Output exactly, and only, the lines below from the one with "You are a GUI" down to the one with "The width and height of the screenshot is (1080, 748).". Include both end lines and no pictures.

- _Data provided_
----------------

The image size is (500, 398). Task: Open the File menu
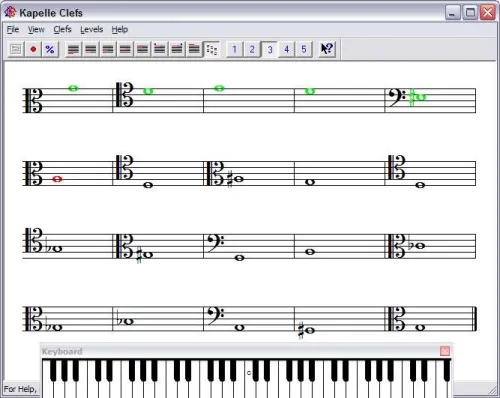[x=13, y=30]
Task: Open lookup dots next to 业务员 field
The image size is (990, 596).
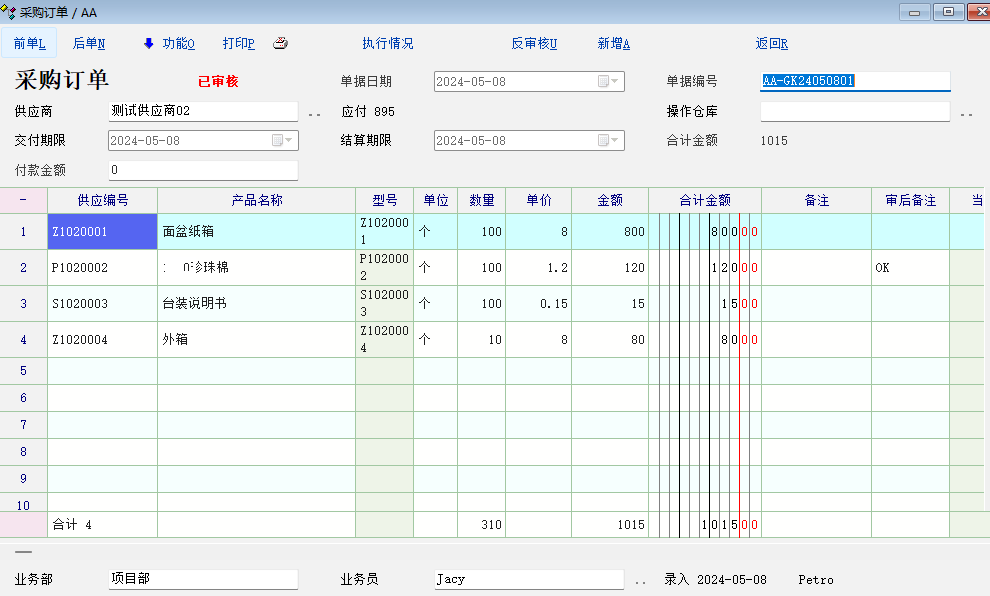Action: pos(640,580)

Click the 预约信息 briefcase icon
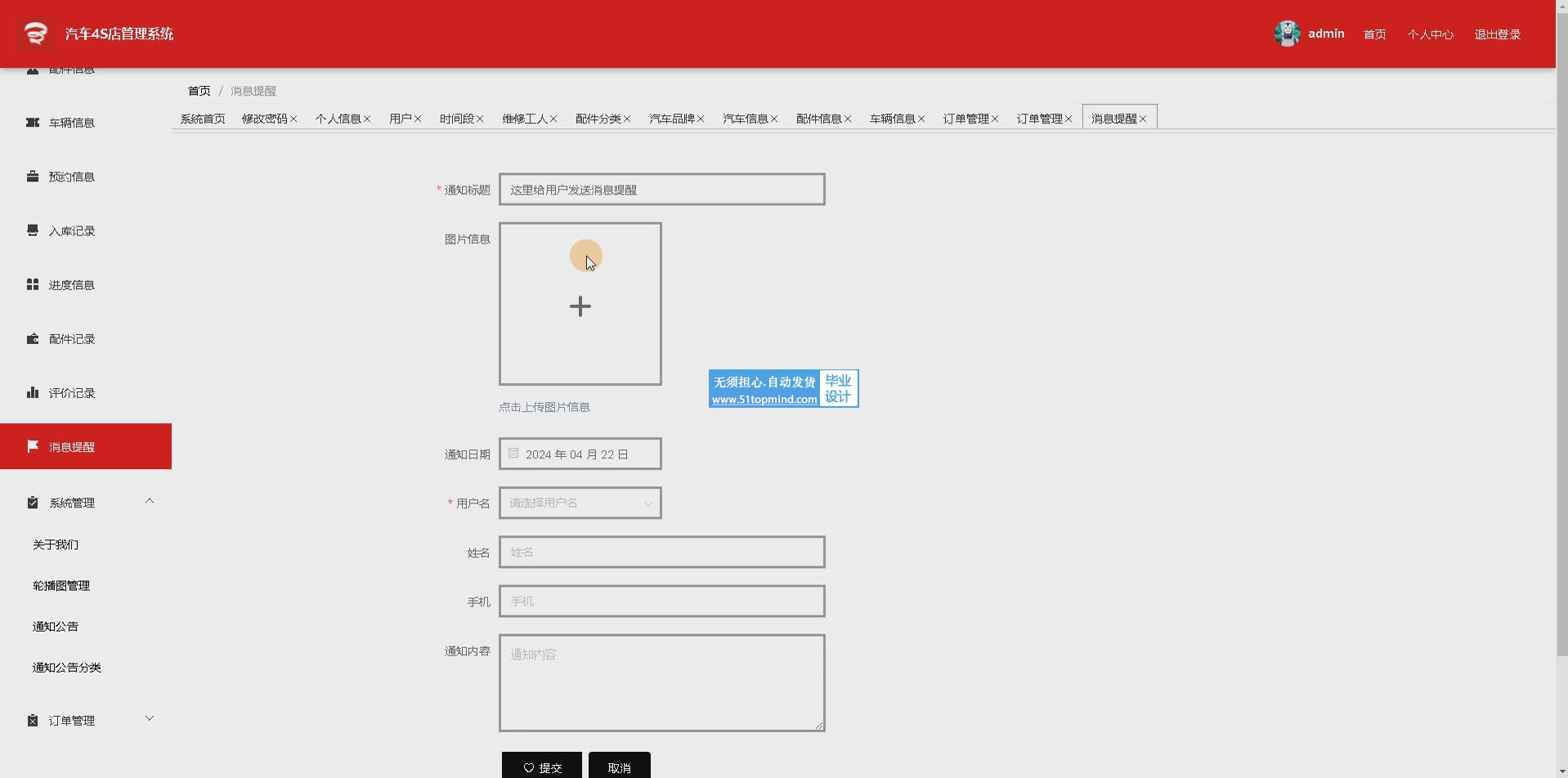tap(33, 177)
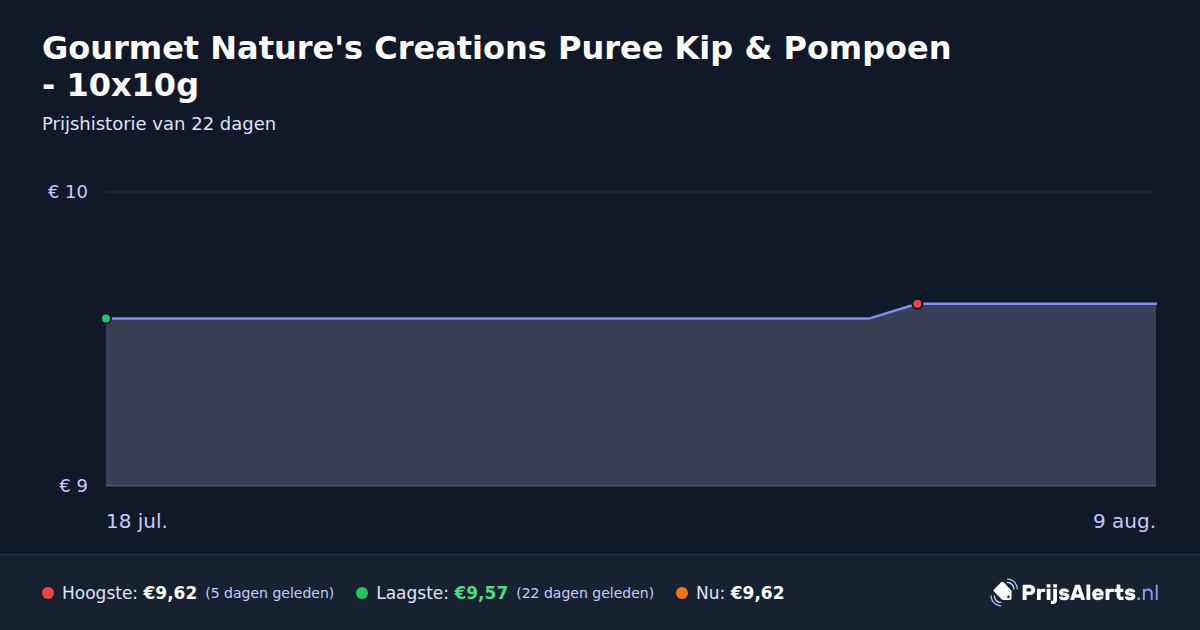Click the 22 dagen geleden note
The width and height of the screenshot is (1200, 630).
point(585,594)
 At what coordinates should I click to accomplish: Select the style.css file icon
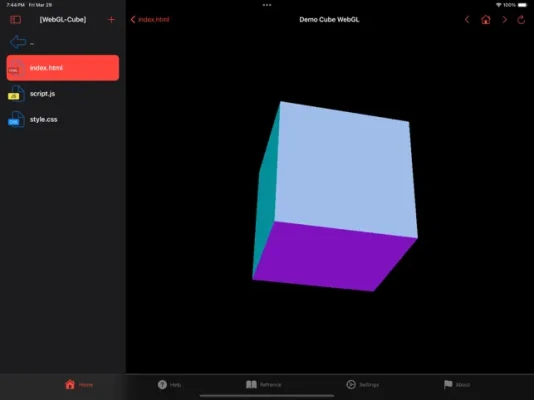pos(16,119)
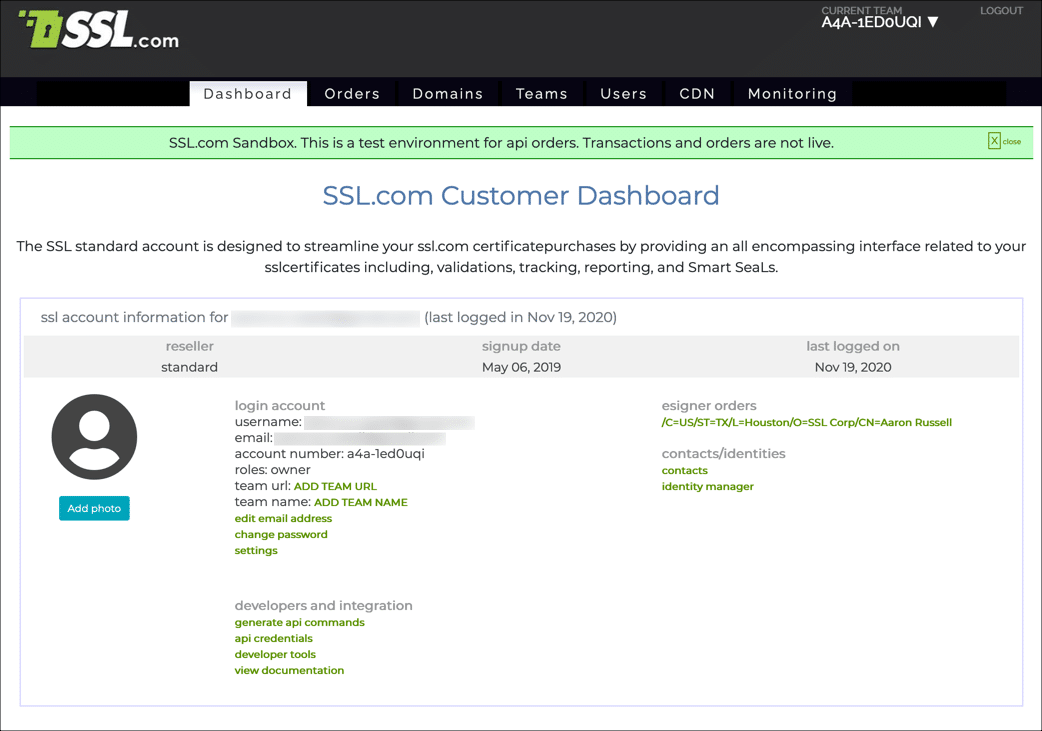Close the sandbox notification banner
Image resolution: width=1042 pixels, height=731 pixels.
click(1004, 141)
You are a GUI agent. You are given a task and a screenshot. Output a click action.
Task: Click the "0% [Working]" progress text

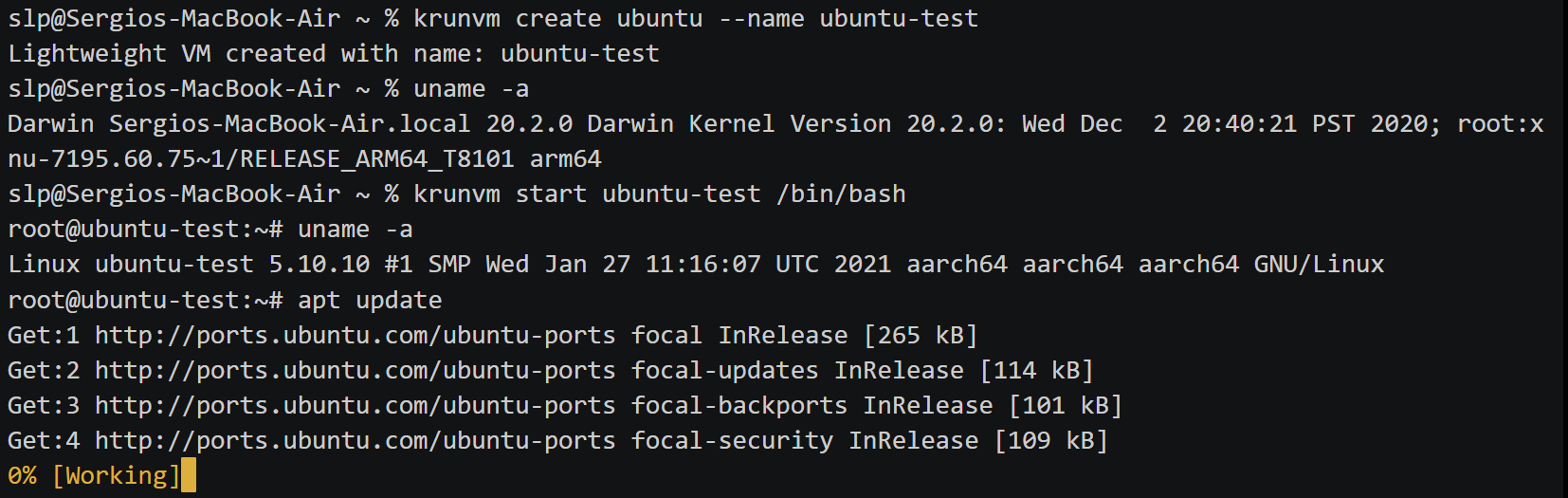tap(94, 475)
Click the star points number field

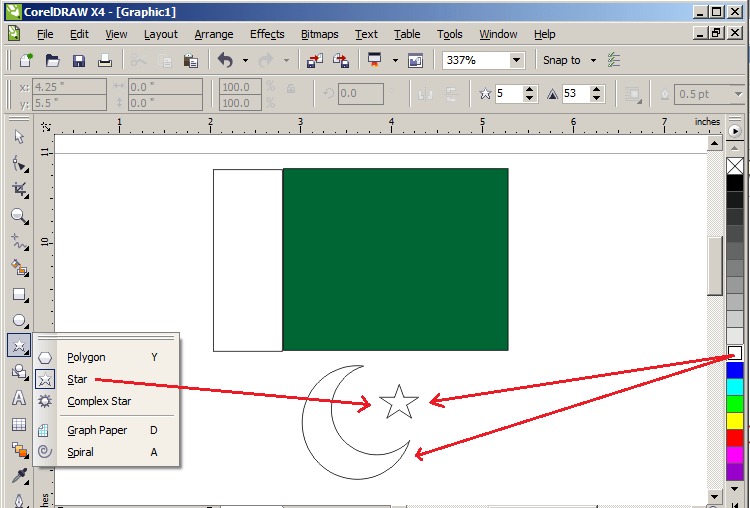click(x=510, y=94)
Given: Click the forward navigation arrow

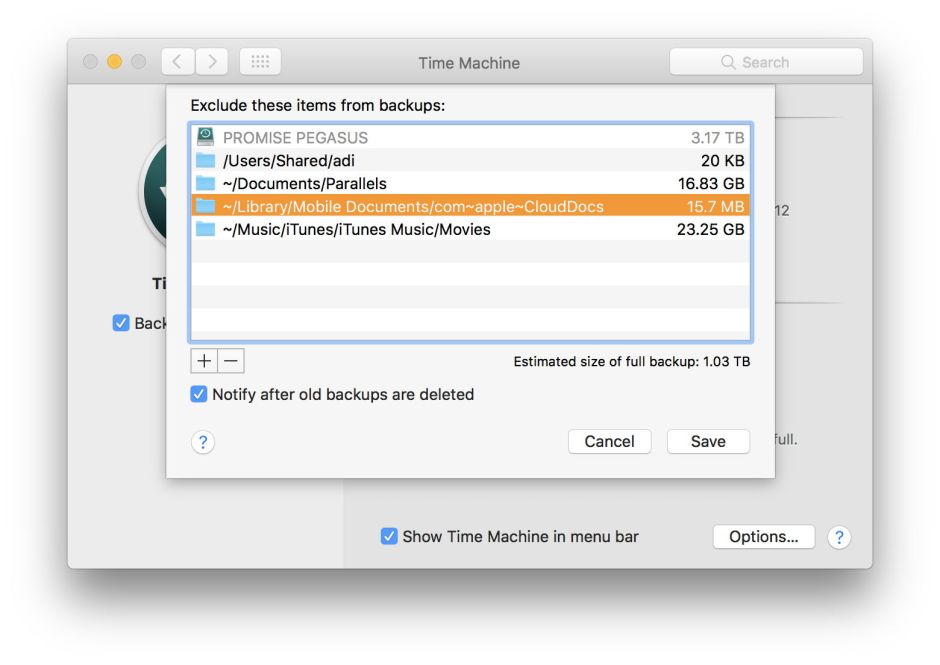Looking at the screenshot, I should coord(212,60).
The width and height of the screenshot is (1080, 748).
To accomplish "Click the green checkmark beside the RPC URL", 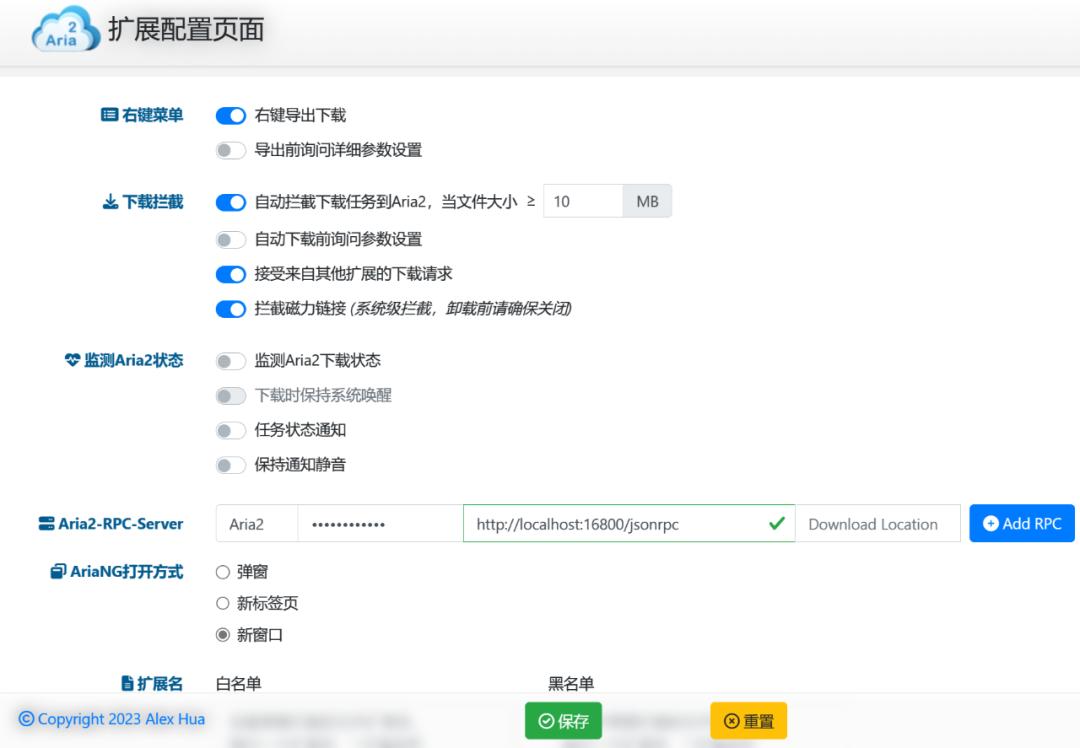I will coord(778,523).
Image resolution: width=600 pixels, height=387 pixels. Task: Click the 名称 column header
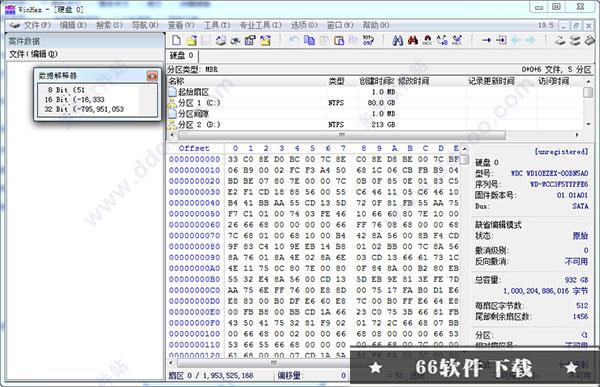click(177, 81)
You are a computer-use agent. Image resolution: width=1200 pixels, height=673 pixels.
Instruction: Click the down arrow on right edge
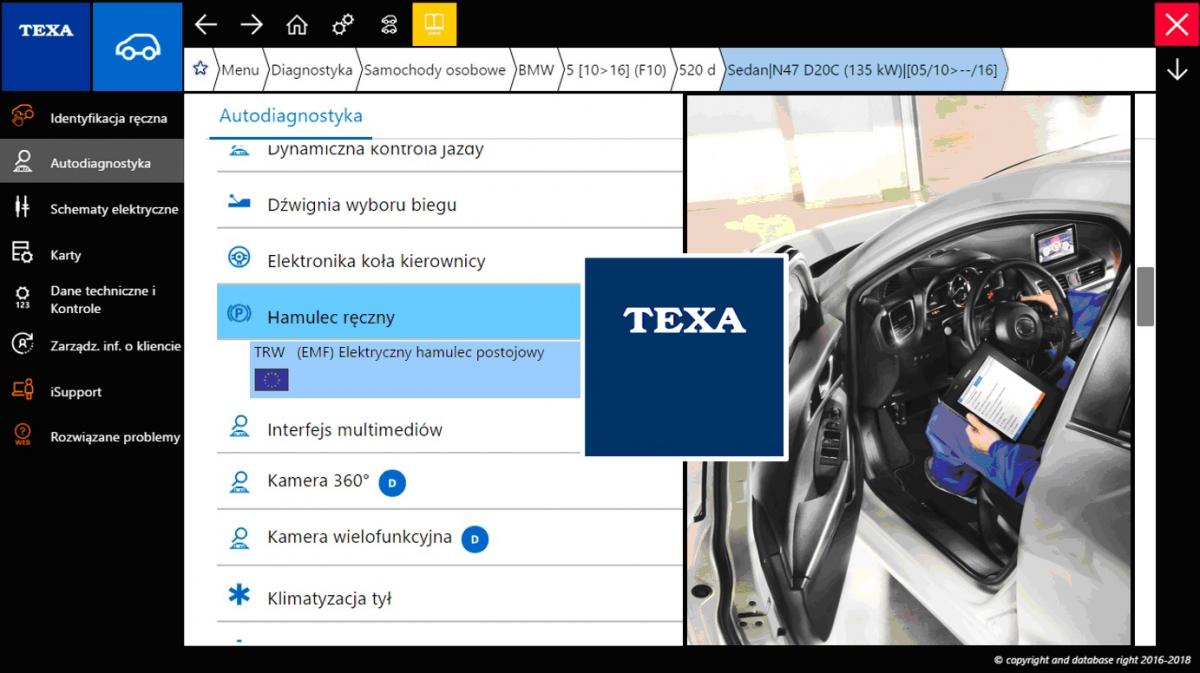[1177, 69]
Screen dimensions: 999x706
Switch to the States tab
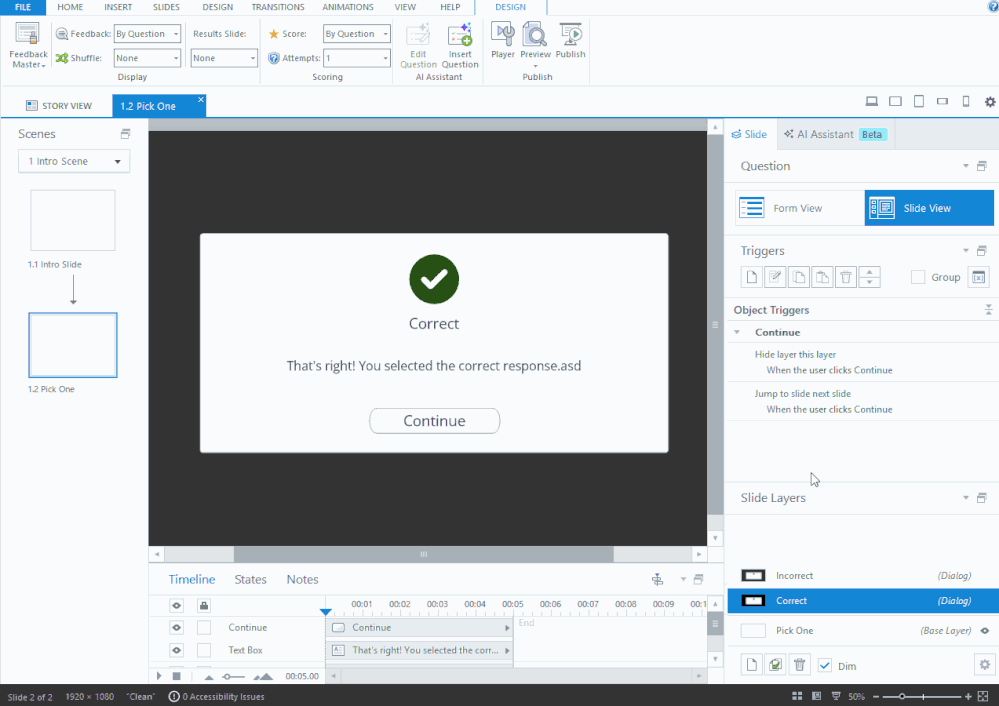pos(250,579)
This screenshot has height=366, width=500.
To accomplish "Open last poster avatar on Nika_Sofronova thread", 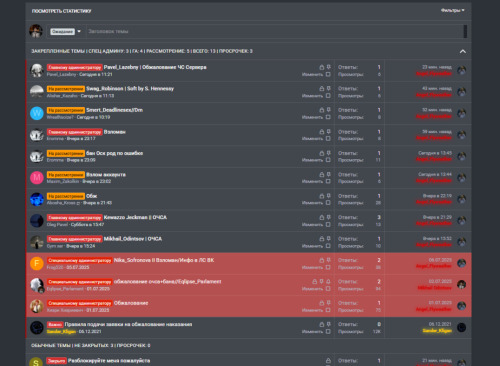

----------------

- _Answer section_
You are a GUI agent. You are given a task and a screenshot. Output a click action.
Task: Click the "0% [Working]" progress text

tap(94, 475)
Click the star points number field

click(x=510, y=94)
Given: Click the forward navigation arrow

Looking at the screenshot, I should coord(212,60).
The width and height of the screenshot is (1080, 748).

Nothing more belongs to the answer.